Les talibans viennent à la mosquée pour demander qui travaille pour qui, pour obtenir des renseignements sur les gens. Ils ont demandé à l’Imam de la mosquée : ce Khalid, il est où ? L’Imam a dit : je sais pas. Après, ils ont demandé plusieurs fois à mon père. Mon père a dit : je sais pas. Il travaille. Un jour, les talibans sont venus chez mon père, ils ont frappé mon père en lui disant : pourquoi ton fils travaille pour les américains ? Il faut que tu trouves ton fils, il faut que tu nous ne le ramènes.

Après ce problème, j’ai quitté. J’ai parlé avec un passeur. J’ai financé mon départ du pays pour venir en Europe. Pour arriver jusqu’en France, je suis d’abord allé en Iran avec un passeur.
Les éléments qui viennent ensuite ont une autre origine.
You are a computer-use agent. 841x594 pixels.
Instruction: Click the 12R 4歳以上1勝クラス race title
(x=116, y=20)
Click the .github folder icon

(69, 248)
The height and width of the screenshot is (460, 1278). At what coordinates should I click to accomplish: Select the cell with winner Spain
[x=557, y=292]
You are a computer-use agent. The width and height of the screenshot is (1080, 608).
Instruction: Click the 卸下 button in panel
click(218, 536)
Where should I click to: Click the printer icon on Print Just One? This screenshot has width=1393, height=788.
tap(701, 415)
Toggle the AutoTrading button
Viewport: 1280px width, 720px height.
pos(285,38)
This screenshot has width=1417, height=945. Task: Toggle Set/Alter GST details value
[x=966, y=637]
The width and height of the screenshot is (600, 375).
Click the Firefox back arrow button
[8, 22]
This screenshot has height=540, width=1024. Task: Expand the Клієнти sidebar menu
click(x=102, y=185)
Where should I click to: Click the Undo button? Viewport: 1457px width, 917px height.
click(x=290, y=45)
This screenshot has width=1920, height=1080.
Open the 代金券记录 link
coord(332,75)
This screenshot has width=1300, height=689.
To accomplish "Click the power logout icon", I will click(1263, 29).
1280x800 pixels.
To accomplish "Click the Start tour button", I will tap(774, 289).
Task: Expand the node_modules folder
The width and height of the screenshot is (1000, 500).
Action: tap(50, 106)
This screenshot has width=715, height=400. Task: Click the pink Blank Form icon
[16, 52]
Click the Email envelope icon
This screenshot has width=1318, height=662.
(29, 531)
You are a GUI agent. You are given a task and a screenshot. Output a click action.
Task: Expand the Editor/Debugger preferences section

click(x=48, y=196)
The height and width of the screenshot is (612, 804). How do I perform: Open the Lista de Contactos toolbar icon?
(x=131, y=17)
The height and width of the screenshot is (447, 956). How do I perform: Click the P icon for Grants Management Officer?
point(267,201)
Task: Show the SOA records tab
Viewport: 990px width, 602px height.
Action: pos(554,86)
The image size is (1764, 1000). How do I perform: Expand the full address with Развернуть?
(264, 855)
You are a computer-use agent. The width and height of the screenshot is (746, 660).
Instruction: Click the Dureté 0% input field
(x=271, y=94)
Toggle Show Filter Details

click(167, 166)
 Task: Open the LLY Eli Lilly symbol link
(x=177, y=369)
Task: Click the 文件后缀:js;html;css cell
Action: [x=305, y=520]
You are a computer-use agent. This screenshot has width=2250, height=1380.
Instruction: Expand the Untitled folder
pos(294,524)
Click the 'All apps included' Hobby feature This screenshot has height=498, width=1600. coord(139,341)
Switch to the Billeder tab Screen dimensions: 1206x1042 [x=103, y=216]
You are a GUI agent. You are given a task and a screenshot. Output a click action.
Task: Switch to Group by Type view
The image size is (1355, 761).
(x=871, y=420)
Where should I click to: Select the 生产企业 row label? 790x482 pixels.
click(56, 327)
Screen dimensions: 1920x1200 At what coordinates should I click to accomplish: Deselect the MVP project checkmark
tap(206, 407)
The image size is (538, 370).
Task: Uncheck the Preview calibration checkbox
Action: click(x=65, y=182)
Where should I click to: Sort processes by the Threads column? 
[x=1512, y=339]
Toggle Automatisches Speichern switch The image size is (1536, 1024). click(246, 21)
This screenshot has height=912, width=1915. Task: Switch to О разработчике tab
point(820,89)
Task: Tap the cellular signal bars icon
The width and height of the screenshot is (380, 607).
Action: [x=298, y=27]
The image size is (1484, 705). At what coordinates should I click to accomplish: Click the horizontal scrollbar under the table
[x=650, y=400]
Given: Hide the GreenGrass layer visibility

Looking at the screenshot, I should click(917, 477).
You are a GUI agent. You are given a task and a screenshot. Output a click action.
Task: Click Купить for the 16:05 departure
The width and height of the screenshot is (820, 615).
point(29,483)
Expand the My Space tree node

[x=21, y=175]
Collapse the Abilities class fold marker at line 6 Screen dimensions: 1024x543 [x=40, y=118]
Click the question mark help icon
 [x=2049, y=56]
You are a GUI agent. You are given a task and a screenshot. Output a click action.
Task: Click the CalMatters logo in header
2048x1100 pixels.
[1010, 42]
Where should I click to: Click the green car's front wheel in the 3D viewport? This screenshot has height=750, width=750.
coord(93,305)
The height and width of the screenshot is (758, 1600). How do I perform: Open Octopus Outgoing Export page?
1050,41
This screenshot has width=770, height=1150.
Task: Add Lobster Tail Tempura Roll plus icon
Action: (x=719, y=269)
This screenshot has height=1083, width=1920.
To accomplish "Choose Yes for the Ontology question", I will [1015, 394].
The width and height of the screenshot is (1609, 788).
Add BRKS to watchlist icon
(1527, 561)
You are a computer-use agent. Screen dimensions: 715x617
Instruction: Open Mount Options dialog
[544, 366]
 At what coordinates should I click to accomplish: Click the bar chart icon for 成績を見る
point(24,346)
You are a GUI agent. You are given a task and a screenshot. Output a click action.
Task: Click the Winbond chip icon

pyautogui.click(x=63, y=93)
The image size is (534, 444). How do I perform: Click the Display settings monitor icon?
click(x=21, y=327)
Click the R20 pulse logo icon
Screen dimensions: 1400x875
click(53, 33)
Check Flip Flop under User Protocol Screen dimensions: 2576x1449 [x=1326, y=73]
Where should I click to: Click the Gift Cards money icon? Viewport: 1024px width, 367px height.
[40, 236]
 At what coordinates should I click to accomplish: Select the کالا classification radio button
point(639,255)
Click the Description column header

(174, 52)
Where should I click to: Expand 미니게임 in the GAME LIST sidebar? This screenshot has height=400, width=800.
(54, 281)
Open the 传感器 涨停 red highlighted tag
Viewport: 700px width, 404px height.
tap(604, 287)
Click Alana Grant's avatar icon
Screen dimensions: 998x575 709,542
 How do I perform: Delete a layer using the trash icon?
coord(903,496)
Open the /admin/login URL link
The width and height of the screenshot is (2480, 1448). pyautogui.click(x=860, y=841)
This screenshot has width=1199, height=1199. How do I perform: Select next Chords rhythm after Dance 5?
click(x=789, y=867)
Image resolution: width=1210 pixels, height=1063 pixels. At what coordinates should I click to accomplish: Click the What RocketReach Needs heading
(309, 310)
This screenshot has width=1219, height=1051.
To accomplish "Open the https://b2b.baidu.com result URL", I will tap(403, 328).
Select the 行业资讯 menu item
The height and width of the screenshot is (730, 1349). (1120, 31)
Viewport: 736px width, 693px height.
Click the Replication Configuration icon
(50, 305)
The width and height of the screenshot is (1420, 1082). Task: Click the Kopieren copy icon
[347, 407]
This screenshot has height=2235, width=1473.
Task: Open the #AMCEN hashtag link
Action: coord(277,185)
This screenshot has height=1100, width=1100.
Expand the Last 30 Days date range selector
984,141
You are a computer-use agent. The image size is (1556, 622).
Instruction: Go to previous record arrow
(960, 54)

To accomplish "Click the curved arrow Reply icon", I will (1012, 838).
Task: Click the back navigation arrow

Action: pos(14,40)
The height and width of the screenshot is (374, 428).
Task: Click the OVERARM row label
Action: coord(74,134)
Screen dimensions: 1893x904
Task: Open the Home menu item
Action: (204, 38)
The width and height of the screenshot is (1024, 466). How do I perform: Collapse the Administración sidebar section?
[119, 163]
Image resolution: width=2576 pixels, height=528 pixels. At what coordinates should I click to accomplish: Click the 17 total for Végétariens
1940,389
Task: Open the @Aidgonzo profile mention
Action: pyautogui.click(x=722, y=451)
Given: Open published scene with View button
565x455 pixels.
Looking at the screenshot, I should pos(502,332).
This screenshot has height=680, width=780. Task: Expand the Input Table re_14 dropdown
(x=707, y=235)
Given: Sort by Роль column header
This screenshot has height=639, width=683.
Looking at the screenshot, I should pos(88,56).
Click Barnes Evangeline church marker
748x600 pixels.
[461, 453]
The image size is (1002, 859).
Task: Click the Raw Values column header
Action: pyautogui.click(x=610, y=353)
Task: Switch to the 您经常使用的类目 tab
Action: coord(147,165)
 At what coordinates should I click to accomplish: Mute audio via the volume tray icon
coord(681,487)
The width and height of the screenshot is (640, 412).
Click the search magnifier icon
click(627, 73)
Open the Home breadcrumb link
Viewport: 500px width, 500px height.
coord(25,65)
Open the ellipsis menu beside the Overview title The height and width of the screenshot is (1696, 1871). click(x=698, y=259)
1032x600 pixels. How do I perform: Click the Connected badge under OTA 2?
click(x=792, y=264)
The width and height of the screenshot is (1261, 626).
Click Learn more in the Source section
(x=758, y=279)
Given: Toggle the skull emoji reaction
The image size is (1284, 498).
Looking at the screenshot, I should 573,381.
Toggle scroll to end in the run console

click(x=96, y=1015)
Je suis allé à la frontière avec l’Iran, il y avait un mur avec des ferrailles, je suis passé par dessous le mur, des ferrailles m’ont piqué, j’ai sauté par dessus, je suis tombé, après j’avais mal. Après je suis allé à la frontière Iran-Turquie, je suis rentré en Turquie, après je suis parti en Bulgarie. Les policiers m’ont arrêté quatre fois en Bulgarie, ils m’ont pris le portable, l’argent, ils ont bien frappé. Si j’avais quelque chose de neuf, ils l’ont pris et m’ont renvoyé en Turquie. Ils m’ont arrêté et renvoyé en Turquie quatre fois. La cinquième fois que je suis parti en Bulgarie, on est restés quatre jours à la frontière, sans manger sans rien, on a mangé les fruits des arbres, on est partis et finalement on est rentrés. Après on est passés en Macédoine. En Serbie. Toujours à pied, dans la forêt, dans la jungle. Pour aller de la Bulgarie à la Macédoine, on est passés par la jungle. On a vu des animaux sauvages : des loups, des lions. Pas d’ours. Je suis resté deux jours en Macédoine. Avec nous, il y avait des arabes, des pakistanais, des afghans, il y avait beaucoup de monde qui voulait passer. Il y avait beaucoup de migrants. On est venus jusqu’en Slovénie à pied. Des afghans, des pakistanais, des arabes, des irakiens, des syriens qui passaient par là. Je suis resté trois jours en Allemagne et je suis venu en France. J’ai acheté un billet de train deux-cent vingt euros pour venir en France.

Le voyage depuis l’Afghanistan jusqu’en France a pris un mois. Je suis parti tout seul.

Le passeur rassemble des gens qui ne se connaissent pas.

J’ai envie de bien m’entrainer à la lutte, faire des compétitions, apprendre le français d’abord. Je veux rester en France.

Je préfère la lutte avant tout. Pas d’autre sport. C’est la lutte qui m’intéresse.

Je me suis déjà blessé à un genou et à un doigt à la lutte.

Je me suis blessé jeudi dernier au doigt à l’entrainement. Le doigt est toujours gonflé.

Je ne veux pas avoir les oreilles cassées. Chez nous il y a des gens qui frottent exprès leurs oreilles pour montrer qu’ils sont lutteurs. Je ne veux pas.